------ Provided records ------

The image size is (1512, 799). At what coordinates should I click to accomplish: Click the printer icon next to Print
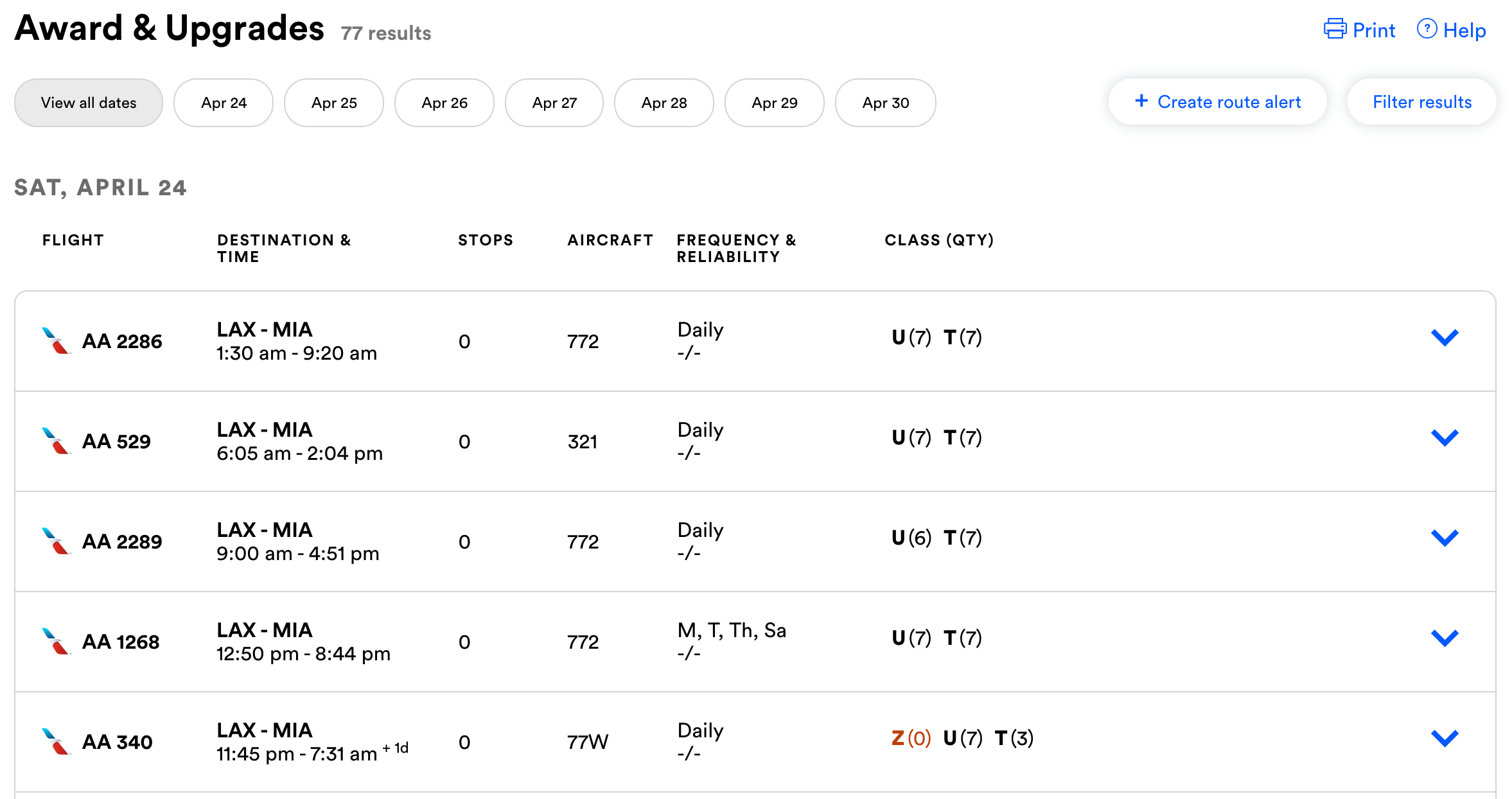[x=1335, y=30]
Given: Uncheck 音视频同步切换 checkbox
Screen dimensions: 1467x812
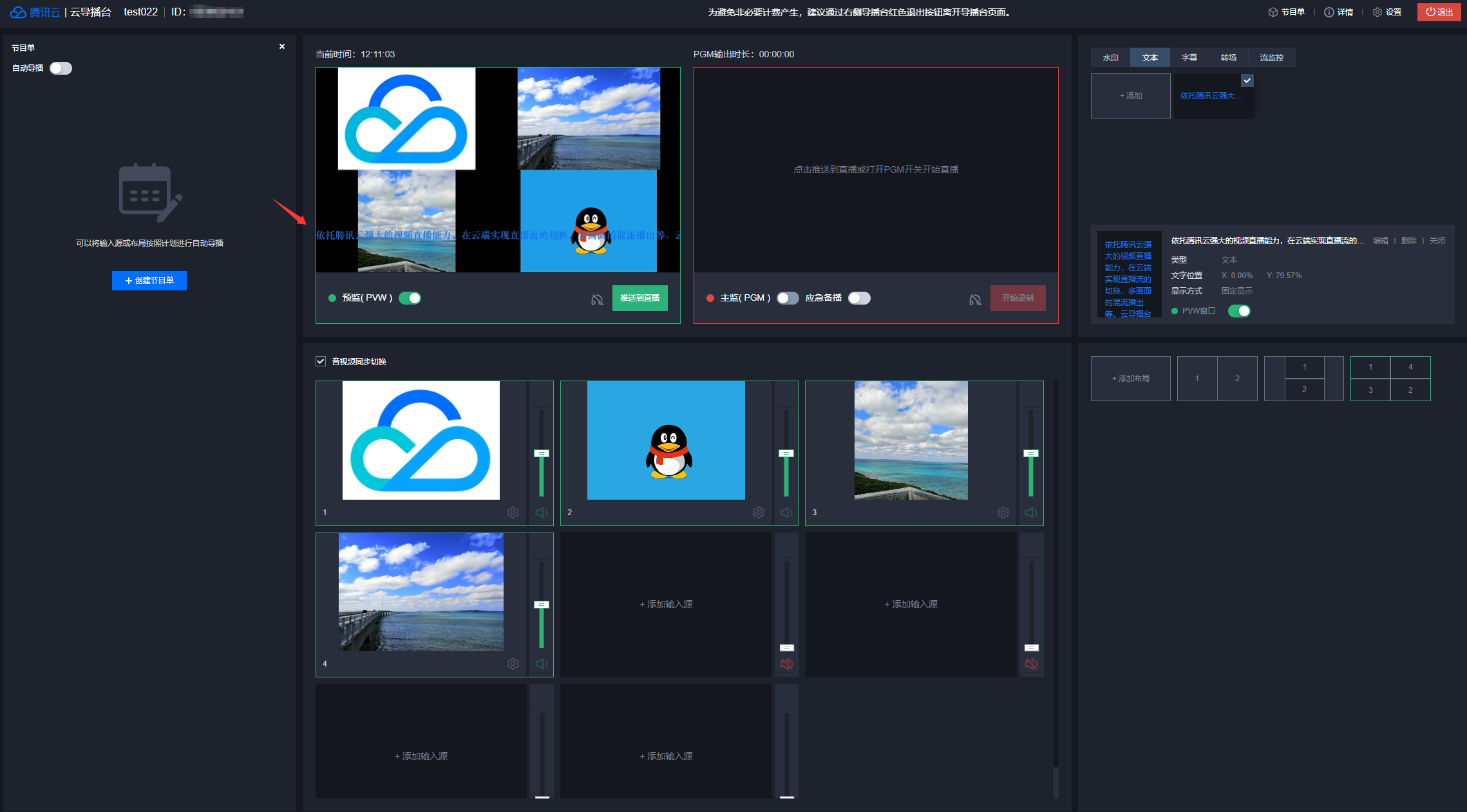Looking at the screenshot, I should [321, 361].
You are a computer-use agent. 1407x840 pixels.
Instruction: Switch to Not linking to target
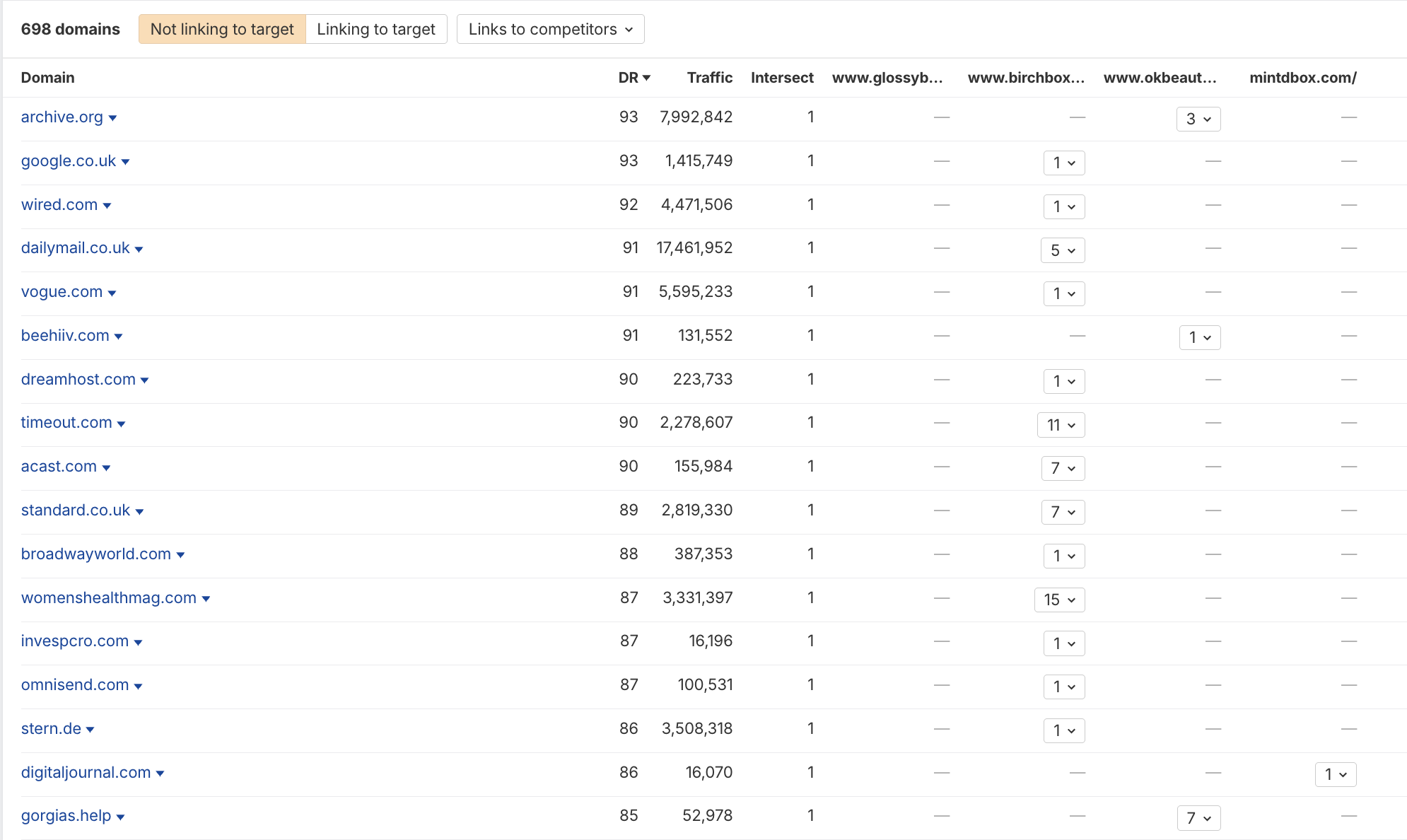pos(222,29)
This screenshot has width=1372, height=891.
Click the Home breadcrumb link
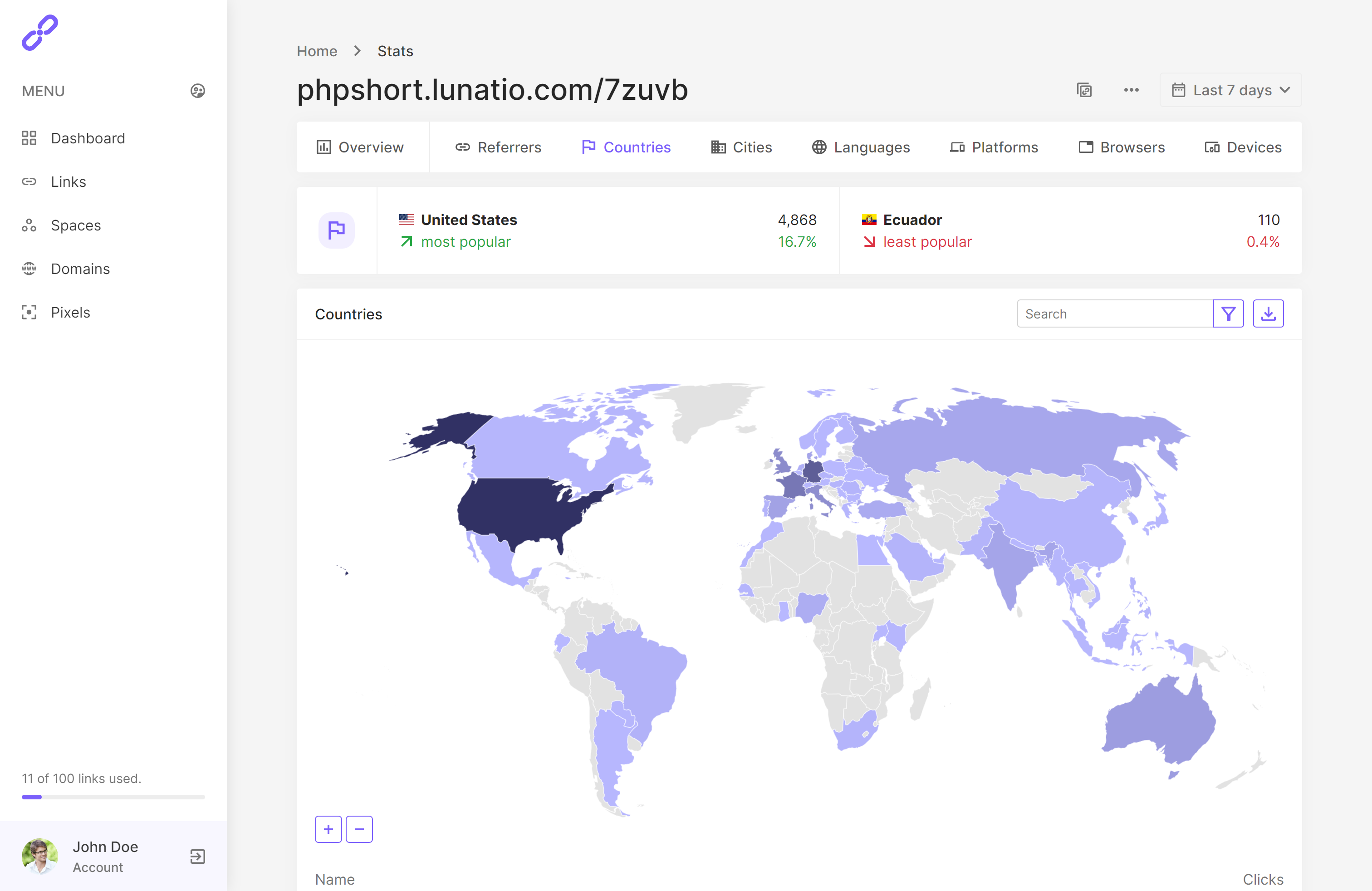317,51
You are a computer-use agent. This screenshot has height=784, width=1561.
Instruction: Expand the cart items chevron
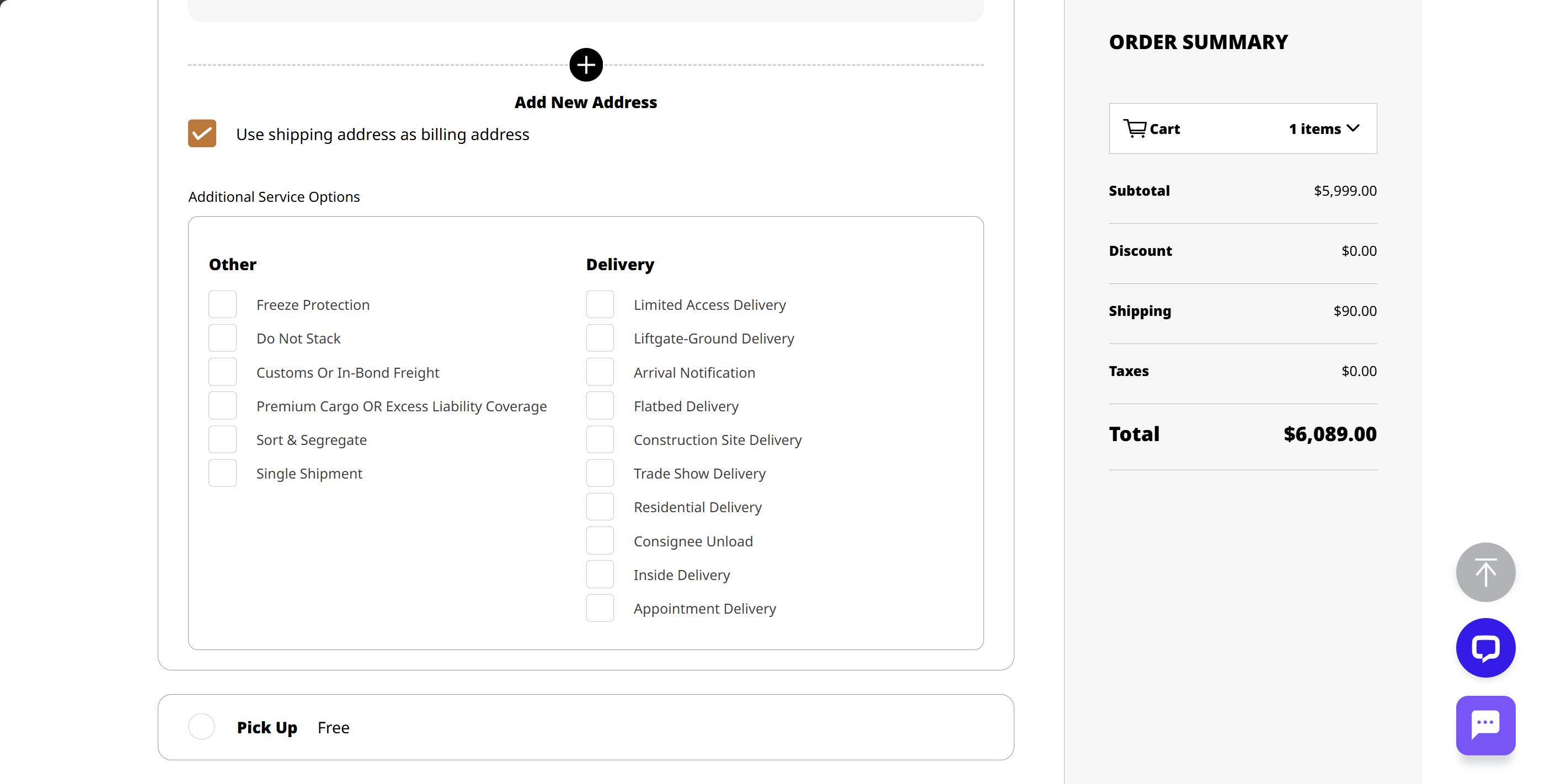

------

Exercise objective:
Scan the material above for the string "width", returning each line that contains it.

Result:
This screenshot has width=1372, height=891.
You are a computer-use agent. This screenshot has height=784, width=1561.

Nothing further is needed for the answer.